Across the entries below, how many lines contain the string "magnifier"? Only the number is wanted.

[Stored items]
--
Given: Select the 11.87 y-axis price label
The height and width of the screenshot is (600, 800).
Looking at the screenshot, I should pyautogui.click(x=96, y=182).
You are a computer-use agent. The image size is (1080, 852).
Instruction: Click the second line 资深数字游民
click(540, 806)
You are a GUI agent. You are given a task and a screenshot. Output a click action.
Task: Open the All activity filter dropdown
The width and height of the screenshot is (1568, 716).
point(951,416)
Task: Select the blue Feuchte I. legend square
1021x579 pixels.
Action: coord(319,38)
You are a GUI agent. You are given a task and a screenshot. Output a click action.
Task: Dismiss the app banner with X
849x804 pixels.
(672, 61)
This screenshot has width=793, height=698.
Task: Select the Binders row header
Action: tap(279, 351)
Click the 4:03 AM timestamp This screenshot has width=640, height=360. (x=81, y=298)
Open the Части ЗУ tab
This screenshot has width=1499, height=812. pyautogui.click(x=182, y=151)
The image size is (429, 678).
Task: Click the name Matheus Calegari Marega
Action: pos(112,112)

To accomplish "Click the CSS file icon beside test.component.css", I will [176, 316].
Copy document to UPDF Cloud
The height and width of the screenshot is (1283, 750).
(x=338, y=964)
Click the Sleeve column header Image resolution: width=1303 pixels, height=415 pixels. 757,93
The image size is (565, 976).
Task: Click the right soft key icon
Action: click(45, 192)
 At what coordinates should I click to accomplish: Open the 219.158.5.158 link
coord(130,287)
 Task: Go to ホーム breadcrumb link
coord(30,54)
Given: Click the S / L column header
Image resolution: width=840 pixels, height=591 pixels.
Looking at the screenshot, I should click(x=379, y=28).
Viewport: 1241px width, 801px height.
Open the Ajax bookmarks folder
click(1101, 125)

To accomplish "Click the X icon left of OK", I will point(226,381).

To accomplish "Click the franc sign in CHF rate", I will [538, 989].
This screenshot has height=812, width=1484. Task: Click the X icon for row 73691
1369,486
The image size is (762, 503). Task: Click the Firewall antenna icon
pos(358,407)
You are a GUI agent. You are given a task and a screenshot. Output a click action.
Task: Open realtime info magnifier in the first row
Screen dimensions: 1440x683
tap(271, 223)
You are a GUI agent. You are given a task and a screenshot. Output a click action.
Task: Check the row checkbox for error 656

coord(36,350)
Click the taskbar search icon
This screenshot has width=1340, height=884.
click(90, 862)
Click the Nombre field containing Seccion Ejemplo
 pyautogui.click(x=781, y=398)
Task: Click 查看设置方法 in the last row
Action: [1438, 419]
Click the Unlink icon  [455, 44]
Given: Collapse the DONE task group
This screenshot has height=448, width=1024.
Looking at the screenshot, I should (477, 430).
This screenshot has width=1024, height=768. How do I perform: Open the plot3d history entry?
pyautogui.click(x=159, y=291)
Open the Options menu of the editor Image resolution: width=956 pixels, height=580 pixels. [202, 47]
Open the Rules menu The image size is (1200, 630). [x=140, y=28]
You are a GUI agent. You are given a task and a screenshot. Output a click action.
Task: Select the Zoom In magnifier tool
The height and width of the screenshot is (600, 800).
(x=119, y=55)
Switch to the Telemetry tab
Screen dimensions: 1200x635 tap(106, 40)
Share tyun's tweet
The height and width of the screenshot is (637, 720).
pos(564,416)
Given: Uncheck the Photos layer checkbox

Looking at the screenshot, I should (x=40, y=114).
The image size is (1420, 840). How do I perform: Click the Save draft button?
--
§ Expected output
2